Here in Wisconsin, yet again, we’ve just survived another round of bone chilling, undeniably frigid temperatures with wind chills plummeting nearly to –30 F and lower in some places. Just another winter day (or week in this case) in the Badger State, right?
For those that decide to brave the stinging cold and venture out to run errands, let the dog out or even play in this winter wonderland, we have the advantage of putting on layer after layer of protective synthetic clothing to keep our fragile bodies warm. But, have you stopped and wondered how the trees that tower all around us manage to survive in the bitterly cold depths of winter? The answer can be considered quite wondrous!
Since trees cannot physically move themselves, they must endure whatever winter directs at them, and they do so through a number of physiological attributes and changes.
The most obvious change that we notice is the annual fiery explosion of leaf colors in the fall. An event which we all eagerly anticipate every year. Deciduous trees, such as oak, elm, maple and aspen, to name a few, have evolved to discard their entire set of leaves before entering winter dormancy. Large, broad leaves are a major source of water loss and would easily wilt and die in the dry, cold winds of winter. Best to start over in the spring.
Bark provides an effective layer to protect the water and living cells within a tree, but when temperatures plunge to the extreme, most species must rely on specific adaptations to keep the water in their cells from freezing.
Something akin to magic happens as changes occur within the living cells themselves. Water surrounds each cell of the tree, both living and dead, and this extracellular freezing isn’t much of a problem. Frequently, water in the dead cells freezes, but if the water within a living cell freezes, it dies.

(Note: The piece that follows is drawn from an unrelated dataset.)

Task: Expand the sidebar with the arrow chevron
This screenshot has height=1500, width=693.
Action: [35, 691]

In many tree species cold acclimation beings in the fall and as winter progresses the membranes of living cells become more pliable, which allows water to migrate out of the cell and into the spaces in between. This is known as extracellular freezing. As the extracellular water freezes more water is pulled out of the cell while also generating a small amount of heat as it turns to a solid.

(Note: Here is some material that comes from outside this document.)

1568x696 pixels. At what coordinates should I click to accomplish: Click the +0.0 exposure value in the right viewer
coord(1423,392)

Supercooling is another process, usually in combination with extracellular freezing, that trees employ to combat the extreme cold. As temperatures fall, water exits the cells and leaves behind a thicker concentration of dissolved substances, usually sugars. This viscous sugar mixture lowers the freezing point within the cells and acts as a natural antifreeze, while the water outside the cell freezes. Around –30 F to –40 F supercooling becomes ineffective. This can backfire, as any water that remains within the cell freezes and kills it.
But certain species such as aspen, birch and dogwood are still tough enough to survive well below –40 F in places like Alaska and northern Canada. The cells become so dehydrated from supercooling and viscous from the concentration of sugars in the cellular solution that they enter a near state of suspended animation! This amazing process is called vitrification.
As temperatures and day length slowly increase, trees slowly awaken from their slumber. They shrug off the disagreeable offenses imposed by winter, thaw their frozen bodies and prepare themselves for the rebirth and flowery display of spring. A welcome sight to all of us, that our beloved tree friends have survived the winter.